2-3 霧亜とヤクザの子
次の日、学校に行くと、菅野はいなかった。
学校からは、急に転校したことが告げられた。
実際は、昨日起こった事件の通り。両親は逮捕され、菅野も両親と一緒に第二の世界に強制送還された。
周りに都合のいいように説明や処理をするのが、見廻の仕事だ。
壮介の周りに広まっていた悪い噂も、菅野の仕業だったんだろう。そう考えれば辻褄が合う。

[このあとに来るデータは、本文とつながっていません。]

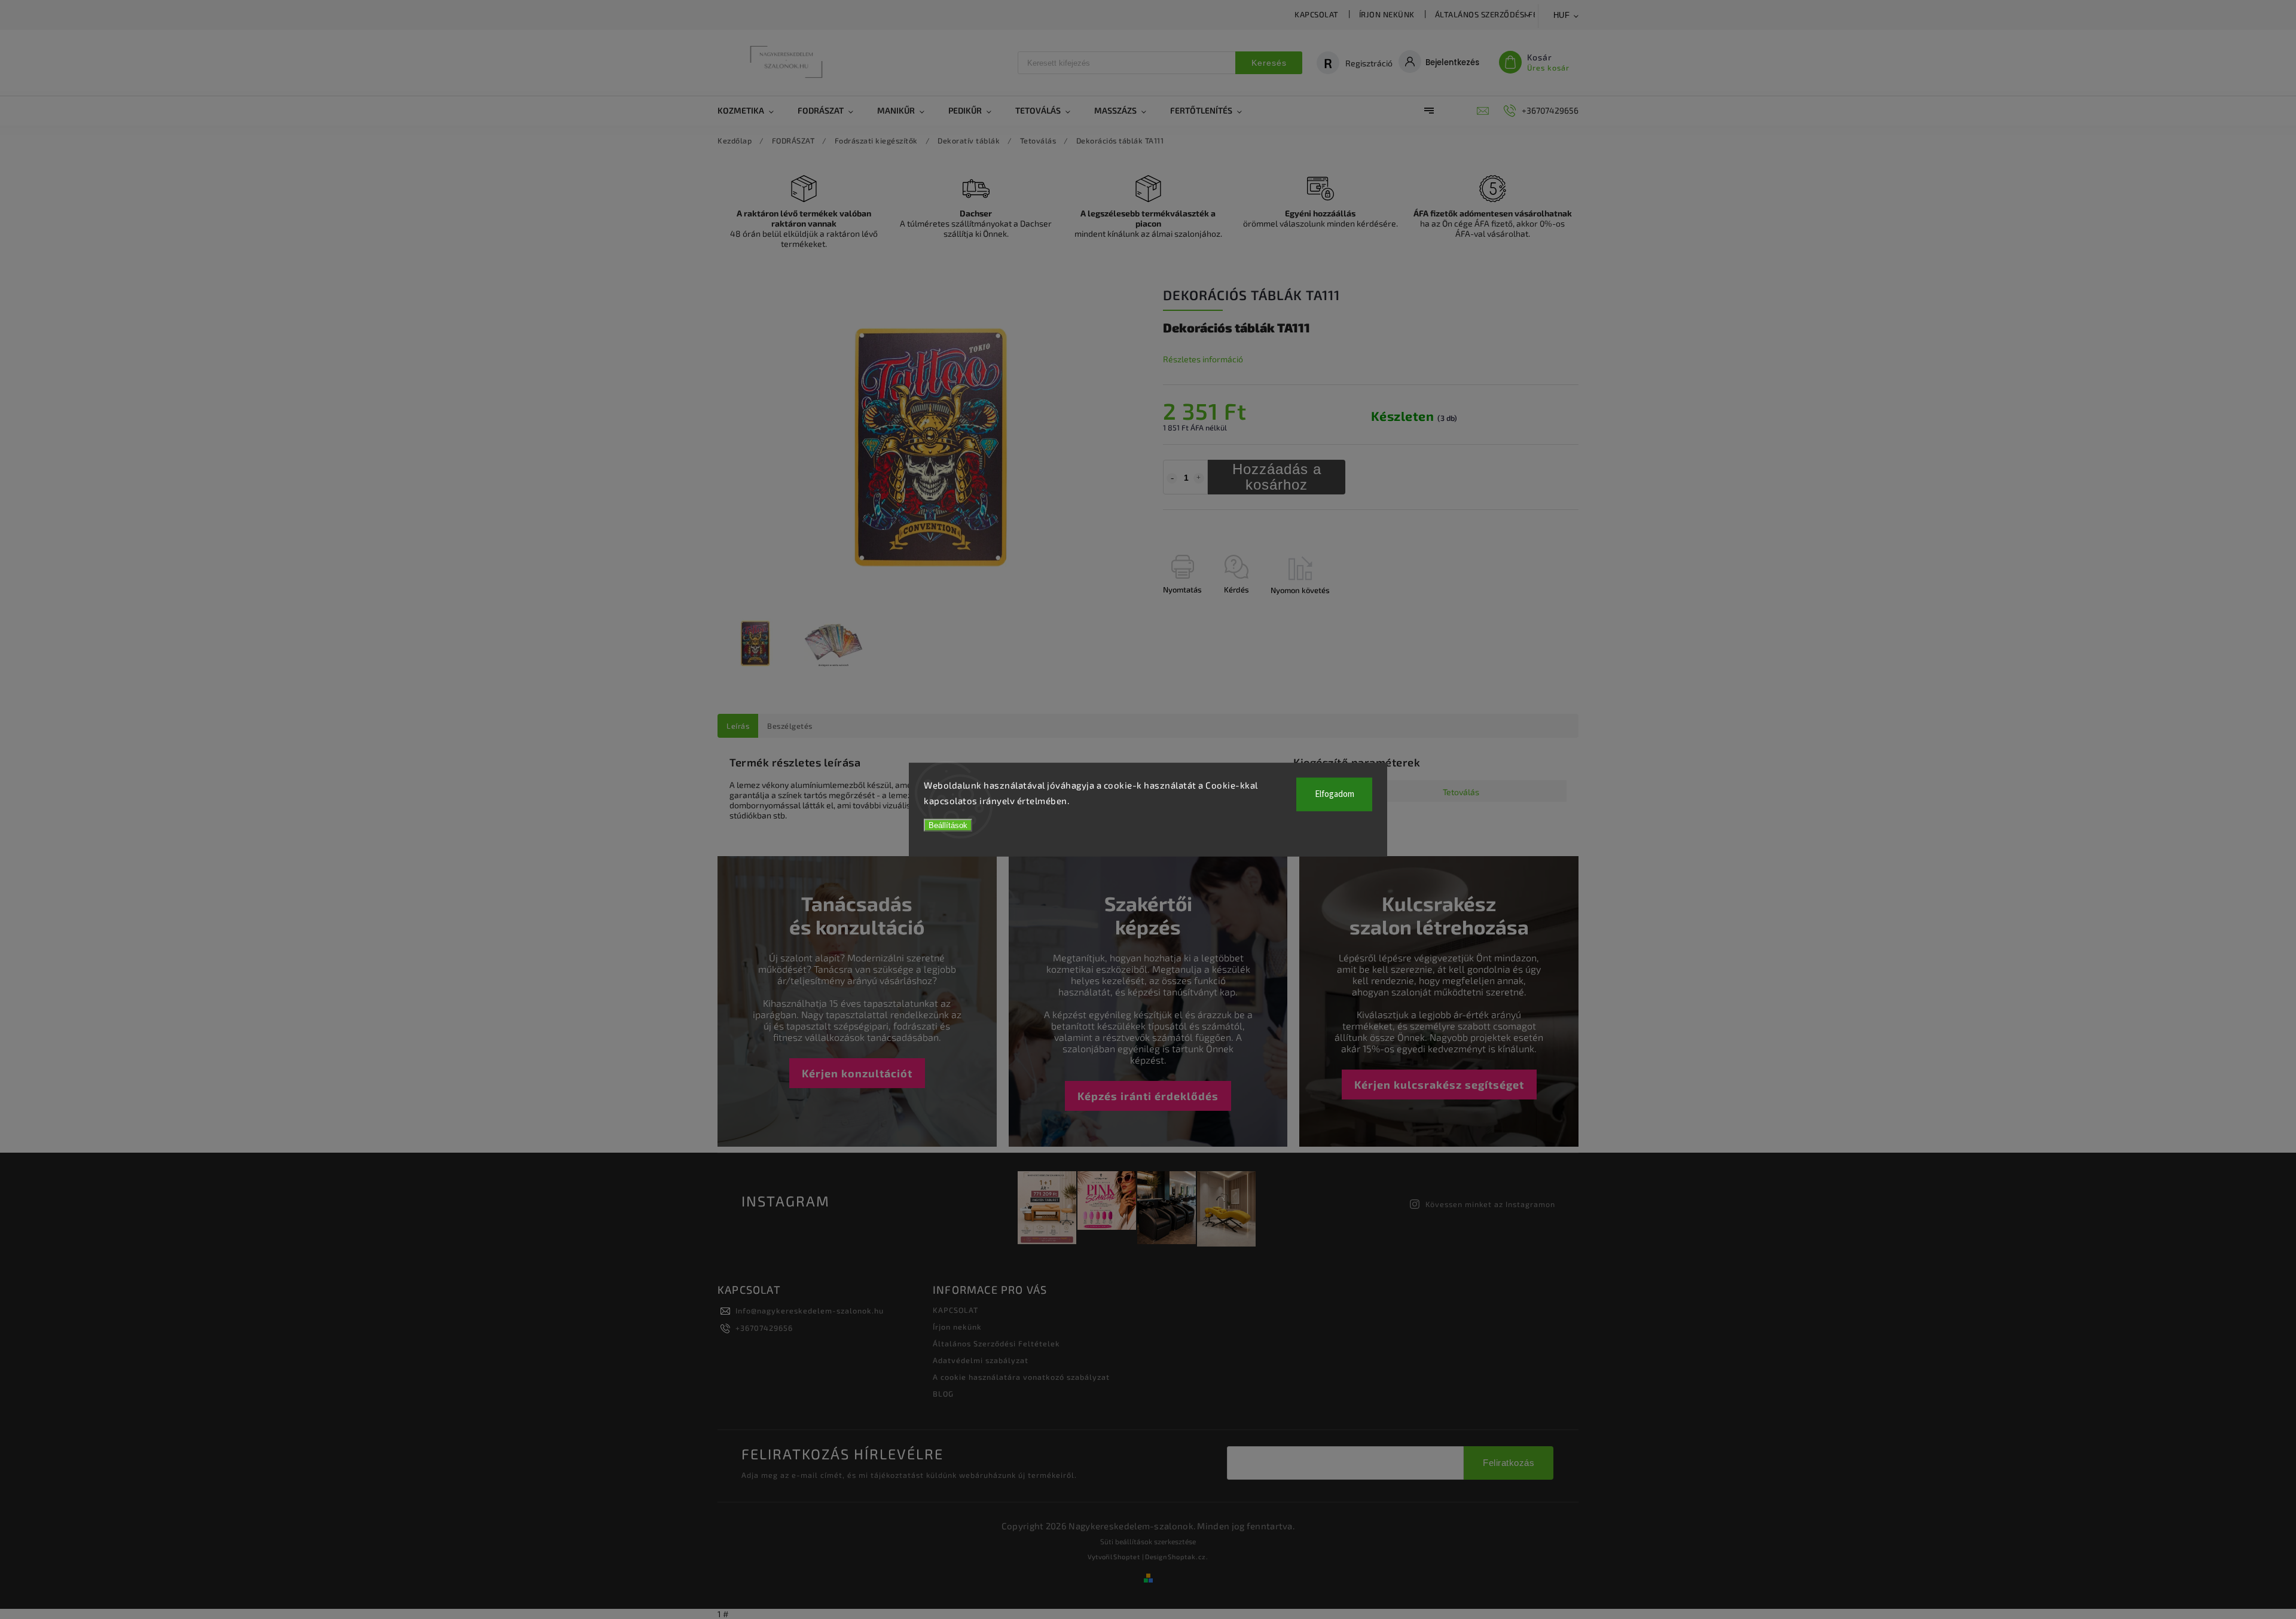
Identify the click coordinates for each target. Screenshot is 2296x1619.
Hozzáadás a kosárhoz (1276, 477)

異常すぎる壮介の悪い噂は、小さい頃からずっと、菅野が壮介のことが好きすぎるあまり、壮介に執着して、壮介に近付くものを片っ端から排除していたようだった。
少しでも壮介に近づく奴がいれば、時には魔術を行使して邪魔をしていた。
康太は幼馴染だからまだしも、最近仲良くなったオレや、ましてや女子の智奈なんか邪魔で邪魔でしょうがなかったんだろう。
階段でオレを押したのも、バッドを壮介の手からオレに向けて飛ばしたのも魔術の力を持った菅野だ。
昨日は、オレたちが遊びにいくと聞きつけ、ピアノの習い事そっちのけに、ずっと尾行していたかもしれない。オレたちに妬み嫉みが高ぶった結果、亡者になってしまった。
亡者は、魔術師が成り得る現象で、負の思いが人を飲み込んで、人としてのリミッター以上の魔力で破壊衝動にかられる奴のこと。
それを『亡者』ってよぶ。
魔術師の血を持つ人間は、魔力の量が多いから、この現象が起こることがある。体術師は亡者になることはない。
もう、壮介の噂は風化していくだろう。菅野がいなくなったのだから。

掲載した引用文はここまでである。